O enviado climático do Panamá, Juan Carlos Monterrey, afirmou que o rascunho publicado na madrugada desta sexta é inaceitável e que não é uma base séria para as negociações.
“Um texto climático que não pode mencionar combustíveis fósseis é um texto climático que se recusa a falar a verdade. Uma COP na floresta sem compromisso de acabar com o desmatamento é simplesmente impensável. Se não conseguimos concordar sobre zerar o desmatamento aqui, na Amazônia, então onde conseguiremos? Isso não é uma negociação, é fingimento”.
O rascunho também foi amplamente repudiado por organizações da sociedade civil, com várias declarações saindo logo nas primeiras horas do dia.

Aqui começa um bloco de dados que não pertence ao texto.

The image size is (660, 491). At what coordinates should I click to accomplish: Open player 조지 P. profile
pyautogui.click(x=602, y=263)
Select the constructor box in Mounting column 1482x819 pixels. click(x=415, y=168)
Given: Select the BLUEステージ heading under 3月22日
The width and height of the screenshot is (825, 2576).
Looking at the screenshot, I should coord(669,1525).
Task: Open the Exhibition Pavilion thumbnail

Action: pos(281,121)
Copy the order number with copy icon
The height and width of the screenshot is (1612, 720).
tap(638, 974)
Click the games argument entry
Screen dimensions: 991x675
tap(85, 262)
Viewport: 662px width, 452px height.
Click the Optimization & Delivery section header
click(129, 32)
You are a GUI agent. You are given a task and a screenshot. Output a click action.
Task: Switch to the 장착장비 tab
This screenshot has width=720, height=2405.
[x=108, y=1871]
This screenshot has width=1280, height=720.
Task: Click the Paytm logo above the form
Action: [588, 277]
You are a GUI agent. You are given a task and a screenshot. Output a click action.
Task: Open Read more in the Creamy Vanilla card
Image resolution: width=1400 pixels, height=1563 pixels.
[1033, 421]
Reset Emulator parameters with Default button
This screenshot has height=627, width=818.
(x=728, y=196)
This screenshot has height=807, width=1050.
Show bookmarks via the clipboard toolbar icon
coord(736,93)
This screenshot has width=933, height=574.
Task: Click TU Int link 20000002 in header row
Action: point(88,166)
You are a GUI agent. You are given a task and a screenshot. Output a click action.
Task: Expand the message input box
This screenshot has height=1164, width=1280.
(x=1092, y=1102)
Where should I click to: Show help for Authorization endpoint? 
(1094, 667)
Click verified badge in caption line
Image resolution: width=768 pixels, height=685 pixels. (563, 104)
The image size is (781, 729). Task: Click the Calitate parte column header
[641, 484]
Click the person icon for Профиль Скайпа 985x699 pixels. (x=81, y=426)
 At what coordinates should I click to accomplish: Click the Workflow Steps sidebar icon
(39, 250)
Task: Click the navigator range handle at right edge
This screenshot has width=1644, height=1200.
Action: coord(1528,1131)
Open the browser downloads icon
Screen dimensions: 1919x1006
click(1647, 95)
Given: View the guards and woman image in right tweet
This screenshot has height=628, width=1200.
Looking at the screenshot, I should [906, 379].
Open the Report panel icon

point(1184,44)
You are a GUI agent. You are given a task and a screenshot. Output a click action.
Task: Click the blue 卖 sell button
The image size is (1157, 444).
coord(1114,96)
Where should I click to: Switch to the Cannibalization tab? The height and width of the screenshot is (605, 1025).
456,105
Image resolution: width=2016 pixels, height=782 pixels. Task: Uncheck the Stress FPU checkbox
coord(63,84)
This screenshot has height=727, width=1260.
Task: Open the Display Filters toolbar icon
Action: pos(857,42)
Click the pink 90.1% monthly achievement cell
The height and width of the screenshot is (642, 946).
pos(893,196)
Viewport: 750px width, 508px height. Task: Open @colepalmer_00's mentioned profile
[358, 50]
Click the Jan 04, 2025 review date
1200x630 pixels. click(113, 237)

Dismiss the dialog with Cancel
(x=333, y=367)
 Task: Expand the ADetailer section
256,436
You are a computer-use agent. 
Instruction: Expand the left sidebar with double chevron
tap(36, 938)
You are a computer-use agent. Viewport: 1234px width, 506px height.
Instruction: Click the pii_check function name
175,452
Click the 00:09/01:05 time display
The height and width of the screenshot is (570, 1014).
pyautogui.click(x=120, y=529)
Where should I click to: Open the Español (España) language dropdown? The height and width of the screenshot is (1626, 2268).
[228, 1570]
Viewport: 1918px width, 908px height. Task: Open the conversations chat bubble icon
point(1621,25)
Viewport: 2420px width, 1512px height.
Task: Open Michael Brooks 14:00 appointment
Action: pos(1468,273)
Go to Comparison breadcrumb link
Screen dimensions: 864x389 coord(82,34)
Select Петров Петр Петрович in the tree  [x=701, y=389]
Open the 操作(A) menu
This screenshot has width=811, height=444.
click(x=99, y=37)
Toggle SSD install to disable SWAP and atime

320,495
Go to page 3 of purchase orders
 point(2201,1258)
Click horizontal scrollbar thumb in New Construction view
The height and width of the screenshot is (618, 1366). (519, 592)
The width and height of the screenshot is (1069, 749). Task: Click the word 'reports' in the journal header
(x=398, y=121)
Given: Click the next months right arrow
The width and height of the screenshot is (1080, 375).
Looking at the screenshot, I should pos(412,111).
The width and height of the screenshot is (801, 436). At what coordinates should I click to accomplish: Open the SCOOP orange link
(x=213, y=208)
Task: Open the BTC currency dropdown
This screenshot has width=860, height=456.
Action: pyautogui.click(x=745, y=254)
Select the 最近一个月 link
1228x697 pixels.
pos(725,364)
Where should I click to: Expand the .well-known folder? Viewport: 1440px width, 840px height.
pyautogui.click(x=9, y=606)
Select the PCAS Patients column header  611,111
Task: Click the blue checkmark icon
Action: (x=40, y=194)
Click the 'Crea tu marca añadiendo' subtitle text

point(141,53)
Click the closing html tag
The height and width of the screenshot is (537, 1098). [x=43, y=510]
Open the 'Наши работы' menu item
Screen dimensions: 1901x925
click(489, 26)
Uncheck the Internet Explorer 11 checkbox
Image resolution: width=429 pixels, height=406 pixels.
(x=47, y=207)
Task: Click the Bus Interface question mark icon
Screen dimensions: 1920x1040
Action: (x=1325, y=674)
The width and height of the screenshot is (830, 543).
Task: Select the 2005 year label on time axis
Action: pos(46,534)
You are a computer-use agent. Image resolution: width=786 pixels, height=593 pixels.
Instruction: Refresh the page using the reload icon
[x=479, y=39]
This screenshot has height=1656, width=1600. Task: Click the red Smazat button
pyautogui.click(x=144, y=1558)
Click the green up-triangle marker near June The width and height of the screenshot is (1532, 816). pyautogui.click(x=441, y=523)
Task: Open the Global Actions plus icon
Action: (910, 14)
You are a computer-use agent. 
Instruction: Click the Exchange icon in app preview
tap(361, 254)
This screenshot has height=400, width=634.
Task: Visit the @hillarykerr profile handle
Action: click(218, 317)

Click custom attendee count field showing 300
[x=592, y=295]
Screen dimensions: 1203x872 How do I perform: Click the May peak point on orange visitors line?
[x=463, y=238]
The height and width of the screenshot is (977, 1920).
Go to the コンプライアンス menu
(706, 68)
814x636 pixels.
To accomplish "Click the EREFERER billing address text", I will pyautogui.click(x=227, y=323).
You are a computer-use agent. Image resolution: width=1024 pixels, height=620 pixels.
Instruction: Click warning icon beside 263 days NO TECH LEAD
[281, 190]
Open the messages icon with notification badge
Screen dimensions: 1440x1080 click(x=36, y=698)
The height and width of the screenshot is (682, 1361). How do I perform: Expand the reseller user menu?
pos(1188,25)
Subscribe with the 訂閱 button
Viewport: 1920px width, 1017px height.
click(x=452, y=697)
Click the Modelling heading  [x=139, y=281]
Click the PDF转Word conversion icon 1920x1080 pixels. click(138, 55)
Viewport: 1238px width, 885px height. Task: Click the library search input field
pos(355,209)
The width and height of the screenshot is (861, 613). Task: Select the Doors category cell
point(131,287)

O Greenpeace rejeitou o texto e incitou os países a fazer o mesmo e devolver a proposta à presidência da COP para revisão.
“Este texto do mutirão é praticamente inútil, pois contribui muito pouco para reduzir a lacuna de ambição [para frear o aquecimento global em] 1,5°C ou para pressionar os países a acelerarem suas ações”, disse Tracy Carty, especialista em política climática da organização. “Havia esperança nas propostas iniciais de roteiros para acabar com o desmatamento e com os combustíveis fósseis, mas esses roteiros desapareceram e estamos novamente perdidos”.
Os pesquisadores do pavilhão da Ciência Planetária na COP30 disseram que a exclusão dos mapas do caminho é uma traição à ciência. “É impossível limitar o aquecimento a níveis que protejam as pessoas e a vida sem eliminar gradualmente os combustíveis fósseis e acabar com o desmatamento. Nessas últimas horas, os negociadores devem trabalhar juntos para recolocar no texto os roteiros para um futuro mais seguro e próspero”, declararam.
Como a Folha de S.Paulo mostrou, um primeiro rascunho da “decisão de mutirão” apresentava três propostas. Uma das opções era genérica e mencionava soluções de baixo carbono (com pouca ou nenhuma dependência de combustíveis fósseis). A segunda alternativa de era “no text” (sem texto), o que já indicava que havia países contrários a esse tópico.
Na terceira possibilidade, o documento falava em “criar uma mesa ministerial de alto nível […] para ajudar países a desenvolver mapas do caminho justos, ordenados e equitativos”.
Agora, o texto não cita os combustíveis fósseis em nenhum momento.
Observadores ouvidos reservadamente apontam que o rascunho anterior enfrentou a resistência dos países árabes e do grupo de negociação conhecido como LMDC, grupo de países em desenvolvimento com grande dependência de combustíveis fósseis, como China, Índia e Venezuela. E sem um componente forte para mitigação das emissões de gases de efeito estufa, dificilmente países desenvolvidos, como o bloco da União Europeia, apoiam o restante, como iniciativas de financiamento.
A avaliação é que a tração que a proposta do mapa do caminho ganhou em duas semanas parece não ter sido suficiente para aprovar a medida.